» TASK OBJECTIVE
The entries must be retyped exactly, down to the last line.

(Stored items)

<<<<

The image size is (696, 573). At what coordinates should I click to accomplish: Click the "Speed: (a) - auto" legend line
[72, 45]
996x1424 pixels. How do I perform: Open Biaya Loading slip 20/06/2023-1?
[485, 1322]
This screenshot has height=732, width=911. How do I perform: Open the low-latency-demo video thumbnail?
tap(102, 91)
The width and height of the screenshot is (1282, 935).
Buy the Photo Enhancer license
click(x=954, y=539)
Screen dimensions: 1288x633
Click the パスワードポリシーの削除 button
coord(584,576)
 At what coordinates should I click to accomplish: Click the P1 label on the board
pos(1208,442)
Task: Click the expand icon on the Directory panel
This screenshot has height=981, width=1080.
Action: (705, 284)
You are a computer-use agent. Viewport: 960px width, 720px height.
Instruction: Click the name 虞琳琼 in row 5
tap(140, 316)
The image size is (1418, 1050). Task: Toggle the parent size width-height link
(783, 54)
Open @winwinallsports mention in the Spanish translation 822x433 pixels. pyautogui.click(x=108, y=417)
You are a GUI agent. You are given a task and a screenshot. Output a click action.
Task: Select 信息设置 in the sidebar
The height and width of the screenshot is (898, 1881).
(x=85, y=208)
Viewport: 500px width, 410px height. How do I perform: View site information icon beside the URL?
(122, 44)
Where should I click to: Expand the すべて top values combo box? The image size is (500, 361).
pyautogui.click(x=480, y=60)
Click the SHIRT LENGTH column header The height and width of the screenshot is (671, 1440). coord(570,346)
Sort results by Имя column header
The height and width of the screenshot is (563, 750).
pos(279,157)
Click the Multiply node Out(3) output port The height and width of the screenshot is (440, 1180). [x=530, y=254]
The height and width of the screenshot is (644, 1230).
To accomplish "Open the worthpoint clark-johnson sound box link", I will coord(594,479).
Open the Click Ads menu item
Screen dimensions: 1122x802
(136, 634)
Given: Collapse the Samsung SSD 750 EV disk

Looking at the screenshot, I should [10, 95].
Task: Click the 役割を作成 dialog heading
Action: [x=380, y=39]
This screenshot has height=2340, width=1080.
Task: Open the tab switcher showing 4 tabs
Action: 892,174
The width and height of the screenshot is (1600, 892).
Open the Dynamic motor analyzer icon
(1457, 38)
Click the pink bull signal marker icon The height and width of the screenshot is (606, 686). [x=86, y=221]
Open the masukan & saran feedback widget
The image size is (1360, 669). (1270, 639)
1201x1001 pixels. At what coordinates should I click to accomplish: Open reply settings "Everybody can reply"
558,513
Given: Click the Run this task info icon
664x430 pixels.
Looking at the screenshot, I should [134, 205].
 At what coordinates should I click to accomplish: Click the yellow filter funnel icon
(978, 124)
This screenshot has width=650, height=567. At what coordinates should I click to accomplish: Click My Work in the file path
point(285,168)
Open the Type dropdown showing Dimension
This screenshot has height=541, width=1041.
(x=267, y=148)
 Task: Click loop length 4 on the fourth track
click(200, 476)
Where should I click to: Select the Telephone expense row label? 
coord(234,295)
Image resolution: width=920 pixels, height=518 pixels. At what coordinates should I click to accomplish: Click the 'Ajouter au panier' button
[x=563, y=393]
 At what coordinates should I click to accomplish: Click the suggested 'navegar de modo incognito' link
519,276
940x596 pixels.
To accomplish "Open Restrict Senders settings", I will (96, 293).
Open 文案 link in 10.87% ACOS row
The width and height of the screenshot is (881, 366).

>>>>

» RESPONSE AREA
The image size is (696, 573). At what coordinates should I click to accomplish: Click the "Speed: (a) - auto" legend line
[72, 45]
996x1424 pixels. How do I perform: Open Biaya Loading slip 20/06/2023-1?
[485, 1322]
This screenshot has height=732, width=911. How do I perform: Open the low-latency-demo video thumbnail?
tap(102, 91)
The width and height of the screenshot is (1282, 935).
Buy the Photo Enhancer license
click(x=954, y=539)
Screen dimensions: 1288x633
Click the パスワードポリシーの削除 button
coord(584,576)
 At what coordinates should I click to accomplish: Click the P1 label on the board
pos(1208,442)
Task: Click the expand icon on the Directory panel
This screenshot has height=981, width=1080.
Action: (705, 284)
You are a computer-use agent. Viewport: 960px width, 720px height.
Instruction: Click the name 虞琳琼 in row 5
tap(140, 316)
The image size is (1418, 1050). Task: Toggle the parent size width-height link
(783, 54)
Open @winwinallsports mention in the Spanish translation 822x433 pixels. pyautogui.click(x=108, y=417)
You are a GUI agent. You are given a task and a screenshot. Output a click action.
Task: Select 信息设置 in the sidebar
The height and width of the screenshot is (898, 1881).
(x=85, y=208)
Viewport: 500px width, 410px height. How do I perform: View site information icon beside the URL?
(122, 44)
Where should I click to: Expand the すべて top values combo box? The image size is (500, 361).
pyautogui.click(x=480, y=60)
Click the SHIRT LENGTH column header The height and width of the screenshot is (671, 1440). coord(570,346)
Sort results by Имя column header
The height and width of the screenshot is (563, 750).
pos(279,157)
Click the Multiply node Out(3) output port The height and width of the screenshot is (440, 1180). [x=530, y=254]
The height and width of the screenshot is (644, 1230).
To accomplish "Open the worthpoint clark-johnson sound box link", I will coord(594,479).
Open the Click Ads menu item
Screen dimensions: 1122x802
(136, 634)
Given: Collapse the Samsung SSD 750 EV disk

Looking at the screenshot, I should [10, 95].
Task: Click the 役割を作成 dialog heading
Action: [x=380, y=39]
This screenshot has height=2340, width=1080.
Task: Open the tab switcher showing 4 tabs
Action: 892,174
The width and height of the screenshot is (1600, 892).
Open the Dynamic motor analyzer icon
(1457, 38)
Click the pink bull signal marker icon The height and width of the screenshot is (606, 686). [x=86, y=221]
Open the masukan & saran feedback widget
The image size is (1360, 669). (1270, 639)
1201x1001 pixels. At what coordinates should I click to accomplish: Open reply settings "Everybody can reply"
558,513
Given: Click the Run this task info icon
664x430 pixels.
Looking at the screenshot, I should [134, 205].
 At what coordinates should I click to accomplish: Click the yellow filter funnel icon
(978, 124)
This screenshot has width=650, height=567. At what coordinates should I click to accomplish: Click My Work in the file path
point(285,168)
Open the Type dropdown showing Dimension
This screenshot has height=541, width=1041.
(x=267, y=148)
 Task: Click loop length 4 on the fourth track
click(200, 476)
Where should I click to: Select the Telephone expense row label? 
coord(234,295)
Image resolution: width=920 pixels, height=518 pixels. At what coordinates should I click to accomplish: Click the 'Ajouter au panier' button
[x=563, y=393]
 At what coordinates should I click to accomplish: Click the suggested 'navegar de modo incognito' link
519,276
940x596 pixels.
To accomplish "Open Restrict Senders settings", I will (96, 293).
Open 文案 link in 10.87% ACOS row
The width and height of the screenshot is (881, 366).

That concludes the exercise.